Work to be completed: Format the lines below as a Markdown table with columns Num and Line, numbering each row and leaving out blank lines.
**** Available data ****
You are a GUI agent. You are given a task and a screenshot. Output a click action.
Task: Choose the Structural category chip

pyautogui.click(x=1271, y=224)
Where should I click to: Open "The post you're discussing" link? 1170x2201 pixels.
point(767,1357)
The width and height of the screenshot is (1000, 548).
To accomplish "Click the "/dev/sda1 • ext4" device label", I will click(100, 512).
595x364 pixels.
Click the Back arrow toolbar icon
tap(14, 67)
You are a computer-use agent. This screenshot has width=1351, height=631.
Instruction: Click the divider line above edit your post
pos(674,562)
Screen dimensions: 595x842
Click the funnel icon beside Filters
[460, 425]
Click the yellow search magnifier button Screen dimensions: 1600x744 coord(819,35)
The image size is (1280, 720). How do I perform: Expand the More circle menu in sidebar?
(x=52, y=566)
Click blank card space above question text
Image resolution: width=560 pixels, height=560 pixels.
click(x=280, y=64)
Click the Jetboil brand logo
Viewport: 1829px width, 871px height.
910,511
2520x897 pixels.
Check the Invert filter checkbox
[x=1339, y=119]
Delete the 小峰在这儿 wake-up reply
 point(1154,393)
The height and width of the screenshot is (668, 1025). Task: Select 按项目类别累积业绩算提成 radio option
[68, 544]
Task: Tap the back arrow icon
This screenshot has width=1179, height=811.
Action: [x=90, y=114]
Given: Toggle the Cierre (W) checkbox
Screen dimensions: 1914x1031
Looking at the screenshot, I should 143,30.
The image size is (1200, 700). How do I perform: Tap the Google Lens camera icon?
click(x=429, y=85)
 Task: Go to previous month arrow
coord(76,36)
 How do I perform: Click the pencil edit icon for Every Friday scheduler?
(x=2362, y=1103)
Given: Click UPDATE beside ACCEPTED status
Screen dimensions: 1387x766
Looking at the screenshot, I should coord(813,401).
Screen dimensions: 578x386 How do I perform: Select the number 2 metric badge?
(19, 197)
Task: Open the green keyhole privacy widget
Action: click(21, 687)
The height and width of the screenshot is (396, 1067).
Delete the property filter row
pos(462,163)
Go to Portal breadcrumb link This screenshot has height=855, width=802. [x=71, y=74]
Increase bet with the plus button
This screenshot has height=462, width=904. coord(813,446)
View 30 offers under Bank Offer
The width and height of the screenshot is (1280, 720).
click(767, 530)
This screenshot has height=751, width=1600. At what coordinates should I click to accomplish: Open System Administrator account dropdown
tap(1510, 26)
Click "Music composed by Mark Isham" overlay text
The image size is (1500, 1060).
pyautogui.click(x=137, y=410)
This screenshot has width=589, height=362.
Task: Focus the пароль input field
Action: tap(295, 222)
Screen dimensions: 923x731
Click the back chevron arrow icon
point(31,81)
****
Exercise result:
| Num | Line |
|---|---|
| 1 | You are a GUI agent. You are given a task and a screenshot. Output a click action. |
| 2 | Task: Choose the Structural category chip |
| 3 | pyautogui.click(x=1271, y=224) |
| 4 | Where should I click to: Open "The post you're discussing" link? 1170x2201 pixels. |
| 5 | point(767,1357) |
| 6 | The width and height of the screenshot is (1000, 548). |
| 7 | To accomplish "Click the "/dev/sda1 • ext4" device label", I will click(100, 512). |
| 8 | 595x364 pixels. |
| 9 | Click the Back arrow toolbar icon |
| 10 | tap(14, 67) |
| 11 | You are a computer-use agent. This screenshot has width=1351, height=631. |
| 12 | Instruction: Click the divider line above edit your post |
| 13 | pos(674,562) |
| 14 | Screen dimensions: 595x842 |
| 15 | Click the funnel icon beside Filters |
| 16 | [460, 425] |
| 17 | Click the yellow search magnifier button Screen dimensions: 1600x744 coord(819,35) |
| 18 | The image size is (1280, 720). How do I perform: Expand the More circle menu in sidebar? |
| 19 | (x=52, y=566) |
| 20 | Click blank card space above question text |
| 21 | Image resolution: width=560 pixels, height=560 pixels. |
| 22 | click(x=280, y=64) |
| 23 | Click the Jetboil brand logo |
| 24 | Viewport: 1829px width, 871px height. |
| 25 | 910,511 |
| 26 | 2520x897 pixels. |
| 27 | Check the Invert filter checkbox |
| 28 | [x=1339, y=119] |
| 29 | Delete the 小峰在这儿 wake-up reply |
| 30 |  point(1154,393) |
| 31 | The height and width of the screenshot is (668, 1025). Task: Select 按项目类别累积业绩算提成 radio option |
| 32 | [68, 544] |
| 33 | Task: Tap the back arrow icon |
| 34 | This screenshot has width=1179, height=811. |
| 35 | Action: [x=90, y=114] |
| 36 | Given: Toggle the Cierre (W) checkbox |
| 37 | Screen dimensions: 1914x1031 |
| 38 | Looking at the screenshot, I should 143,30. |
| 39 | The image size is (1200, 700). How do I perform: Tap the Google Lens camera icon? |
| 40 | click(x=429, y=85) |
| 41 |  Task: Go to previous month arrow |
| 42 | coord(76,36) |
| 43 |  How do I perform: Click the pencil edit icon for Every Friday scheduler? |
| 44 | (x=2362, y=1103) |
| 45 | Given: Click UPDATE beside ACCEPTED status |
| 46 | Screen dimensions: 1387x766 |
| 47 | Looking at the screenshot, I should coord(813,401). |
| 48 | Screen dimensions: 578x386 How do I perform: Select the number 2 metric badge? |
| 49 | (19, 197) |
| 50 | Task: Open the green keyhole privacy widget |
| 51 | Action: click(21, 687) |
| 52 | The height and width of the screenshot is (396, 1067). |
| 53 | Delete the property filter row |
| 54 | pos(462,163) |
| 55 | Go to Portal breadcrumb link This screenshot has height=855, width=802. [x=71, y=74] |
| 56 | Increase bet with the plus button |
| 57 | This screenshot has height=462, width=904. coord(813,446) |
| 58 | View 30 offers under Bank Offer |
| 59 | The width and height of the screenshot is (1280, 720). |
| 60 | click(767, 530) |
| 61 | This screenshot has height=751, width=1600. At what coordinates should I click to accomplish: Open System Administrator account dropdown |
| 62 | tap(1510, 26) |
| 63 | Click "Music composed by Mark Isham" overlay text |
| 64 | The image size is (1500, 1060). |
| 65 | pyautogui.click(x=137, y=410) |
| 66 | This screenshot has width=589, height=362. |
| 67 | Task: Focus the пароль input field |
| 68 | Action: tap(295, 222) |
| 69 | Screen dimensions: 923x731 |
| 70 | Click the back chevron arrow icon |
| 71 | point(31,81) |